1-2日問題となったが、世界へ波及するような状況にはならなかったように見える。・・・
日本で起こっていることが世界の大問題になるとは思わない。」
ヤルデニ氏がCNBCで、日本の財政問題と円キャリー巻き戻しが世界経済への懸念となるか尋ねられ答えた。

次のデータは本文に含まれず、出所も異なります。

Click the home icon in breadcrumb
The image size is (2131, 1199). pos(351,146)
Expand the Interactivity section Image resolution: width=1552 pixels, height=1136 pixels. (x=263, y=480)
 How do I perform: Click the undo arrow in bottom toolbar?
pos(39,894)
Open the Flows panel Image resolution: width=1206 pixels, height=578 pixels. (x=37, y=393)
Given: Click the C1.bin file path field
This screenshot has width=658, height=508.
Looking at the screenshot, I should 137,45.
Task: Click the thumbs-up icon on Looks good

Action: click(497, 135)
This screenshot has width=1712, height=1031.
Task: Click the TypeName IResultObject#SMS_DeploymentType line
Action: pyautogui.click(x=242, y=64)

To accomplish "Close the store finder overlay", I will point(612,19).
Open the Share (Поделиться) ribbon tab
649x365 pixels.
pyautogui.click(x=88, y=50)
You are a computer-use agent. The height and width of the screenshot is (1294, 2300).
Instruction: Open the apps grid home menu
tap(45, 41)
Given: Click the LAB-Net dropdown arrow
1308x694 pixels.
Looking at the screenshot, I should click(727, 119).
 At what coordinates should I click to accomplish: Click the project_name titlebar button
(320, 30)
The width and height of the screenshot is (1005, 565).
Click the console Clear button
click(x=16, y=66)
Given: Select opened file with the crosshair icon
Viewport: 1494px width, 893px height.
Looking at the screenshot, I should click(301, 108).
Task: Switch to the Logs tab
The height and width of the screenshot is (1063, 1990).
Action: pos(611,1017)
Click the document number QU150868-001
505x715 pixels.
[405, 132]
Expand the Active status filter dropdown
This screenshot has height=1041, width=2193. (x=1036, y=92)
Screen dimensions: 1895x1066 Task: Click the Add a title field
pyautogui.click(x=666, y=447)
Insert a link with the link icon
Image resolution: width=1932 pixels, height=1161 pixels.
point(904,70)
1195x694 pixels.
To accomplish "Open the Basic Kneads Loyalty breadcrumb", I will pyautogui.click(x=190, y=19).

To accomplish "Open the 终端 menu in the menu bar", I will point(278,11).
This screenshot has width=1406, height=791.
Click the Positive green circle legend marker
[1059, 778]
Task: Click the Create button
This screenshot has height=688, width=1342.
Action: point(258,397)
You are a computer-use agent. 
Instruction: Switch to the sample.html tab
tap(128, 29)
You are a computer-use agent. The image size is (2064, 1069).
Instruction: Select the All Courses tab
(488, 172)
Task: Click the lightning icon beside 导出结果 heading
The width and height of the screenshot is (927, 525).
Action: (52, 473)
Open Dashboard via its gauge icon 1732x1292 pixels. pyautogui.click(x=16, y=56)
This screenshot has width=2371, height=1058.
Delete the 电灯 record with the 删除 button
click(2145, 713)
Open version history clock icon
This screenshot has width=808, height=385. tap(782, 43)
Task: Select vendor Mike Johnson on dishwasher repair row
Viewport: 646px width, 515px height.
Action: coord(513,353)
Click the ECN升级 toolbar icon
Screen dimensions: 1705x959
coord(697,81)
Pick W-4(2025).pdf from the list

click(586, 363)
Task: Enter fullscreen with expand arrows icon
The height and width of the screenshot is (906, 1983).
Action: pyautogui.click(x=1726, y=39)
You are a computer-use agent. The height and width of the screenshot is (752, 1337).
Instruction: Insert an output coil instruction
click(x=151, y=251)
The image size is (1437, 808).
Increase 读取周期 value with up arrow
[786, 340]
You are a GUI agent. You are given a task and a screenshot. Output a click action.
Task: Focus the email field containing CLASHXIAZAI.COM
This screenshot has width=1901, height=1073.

(ここで言及された「問題」とは2023年8月の円キャリー巻き戻し。)
ただし、懸念とはならなくても、日本の状況については注視すべきだという。
同氏が日本を「先進経済・国家にとっての財政に関する先行指標」と見ているためだ。
「1980年代に大きな株式市場のメルトアップがあり、90年代に景気後退に入り、金利をゼロまで低下させなければならなかった。
諸外国もそれに追随し、QEが行われた。」
《債券自警団》という言葉の生みの親 ヤルデニ氏は、日本が他の先進国に先行して経済を悪化させている点に注目し、これを他山の石とすべきと主張する。
現在その結果として、インフレがまだ3%、債務過多で債券利回りが間違いなく上昇しているにもかかわらず(日本)政府は経済を刺激しようとしている。
これは米国やその他の債務対GDP比率が高い国々にとっての警鐘だ。
財政に関し、これら国々が向かっている間違った方向性について何かしなければいけない。